When I was pregnant with my daughter, nine years ago, I remember that her father announced he was going on a diet. He went on one of those trendy diets and began eating only bacon and eggs. Unfortunately, for me, bacon and eggs were not my craving food. What WERE my craving foods were Big Macs and French fries. I watched him lose an alarmingly amount of weight fast (though he also was super cranky and often thought he’d faint.)
The problem with people going on diets, or health kicks is that they talk non-stop about their dieting and health kicks. When my fiancé announced that he was off cookies and was only going to eat salads I was like, “Why do you have to do that NOW? Can’t you just wait eight more weeks?” So, it’s definitely something about me that when I’m pregnant, the men around me want to diet. Possibly, this has to do with the fact that I’m constantly moaning about my weight gain. I know I’m pregnant, but when none of your bras fit, you’re wearing your spouse’s extra-large t-shirts, and your inner thighs start to chafe because your legs are not used to rubbing up against each other when you walk, what else is there to do BUT complain?
I mentioned to a friend that I had run into a mutual woman we know at the grocery store (I was shoving down cookies in the aisle as I walked.) I told my friend that this woman looked like she had lost a lot of weight and was looking really good. My friend laughed and said, “When I was pregnant, everybody looked skinny to me.” It’s kind of true. Everywhere I look, there are skinny people. And skinny people right now make me want to do one of two things. Either get into bed and throw the comforter over my head and not come out for the next two months, or make me want to eat.
The other night, my fiancé made me a salad for dinner. “See? It’s not so bad,” he said. I’m not sure if he was trying to talk himself into it, or trying to talk me into it. I diligently ate my salad and wondered where I could get poutine (that’s French fries with cheese and gravy on them.)

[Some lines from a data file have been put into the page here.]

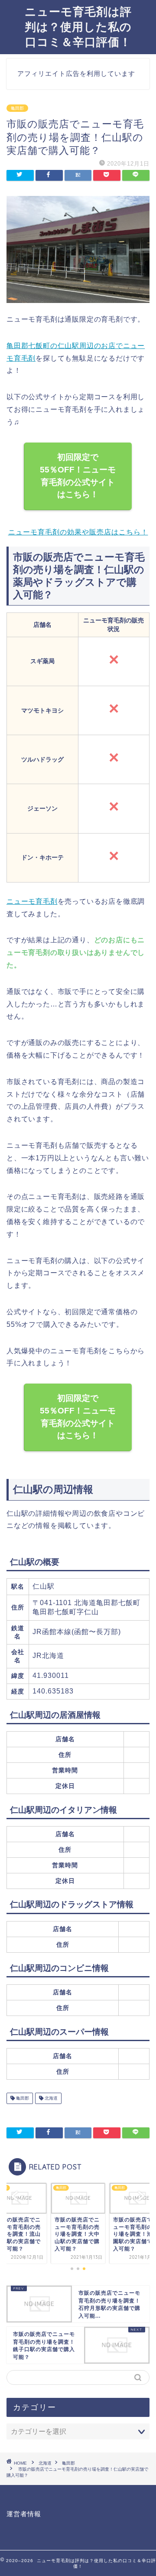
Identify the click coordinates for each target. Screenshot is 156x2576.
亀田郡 (17, 108)
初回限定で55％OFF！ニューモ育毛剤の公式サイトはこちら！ (78, 476)
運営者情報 (23, 2513)
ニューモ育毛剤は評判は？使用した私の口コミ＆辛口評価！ (78, 26)
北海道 (50, 2098)
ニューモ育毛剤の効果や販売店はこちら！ (78, 532)
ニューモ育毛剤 (32, 901)
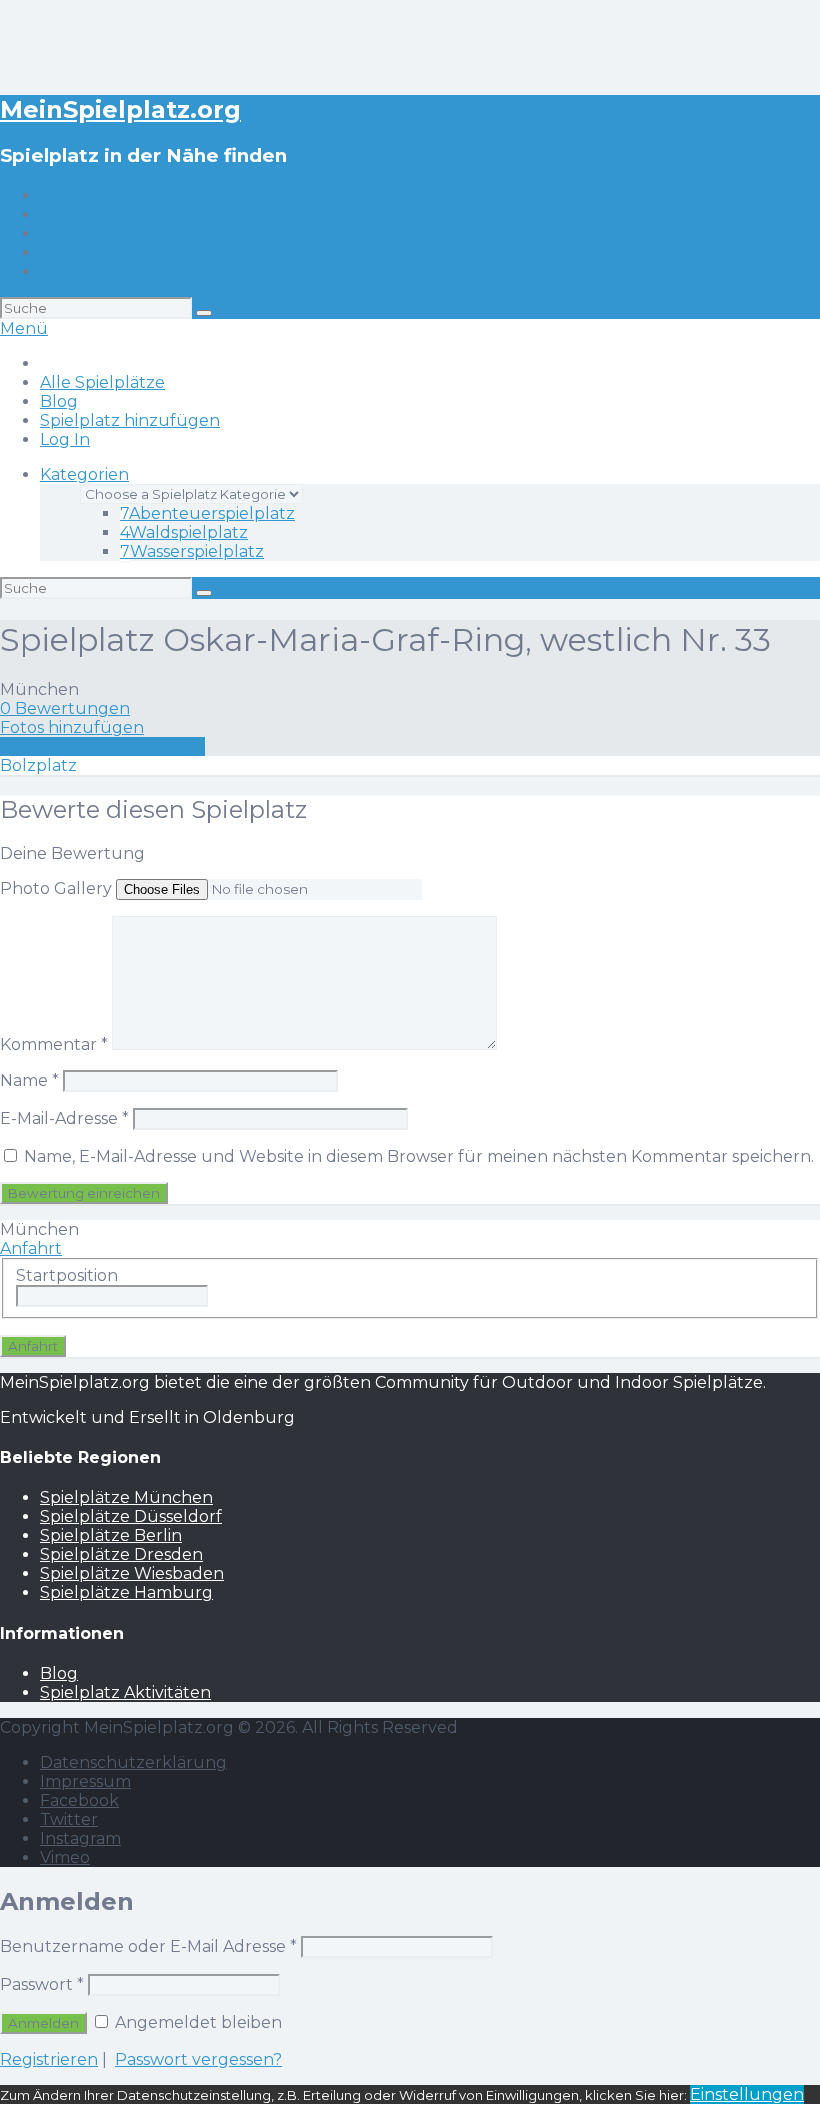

Many men do talk about the “baby weight” they gain when their wives are pregnant. There is something to be said about this. I think both of my children’s fathers DID gain weight with me being pregnant. I am slightly to blame, I suppose. It’s hard to watch someone delve into a plate of cookies, or eat French fries, without wanting to get in on THAT party. Yes, I will admit that my bad eating habits during pregnancy probably affected the fathers. And I KNOW I should be supportive of my fiancé’s desire to eat healthy, but like I said, why the heck does he have to start eating healthy when I’m feeling at my most un-fit?
I finally told him that he had to “shut the hell up” when he started talking about how bad pastries are for you. (Like, duh.) I think we almost got into our first serious fight over his desire to eat healthy. Uncharacteristically of me, I sent him a text that said, “If you can’t understand where I’m coming from, and how I don’t want to hear about your new diet, then YOU have a real problem. Put yourself in my shoes.” We made up and he promised not to talk non-stop about eating only salads and fruits, and I made a promise that I would stop complaining about my weight gain.
After less than a week of stopping eating junk foods, my fiancé is looking good (though, really, he never had to lose weight.) I’m still left feeling, “What is it about me that drives men to start to diet at the worst time possible in my life?” And isn’t there something nice, even romantic, about men who gain weight with you while you’re pregnant? Like they’re really on this ride with you?
I’ll be pondering that for the next few weeks, over pancakes and poutine.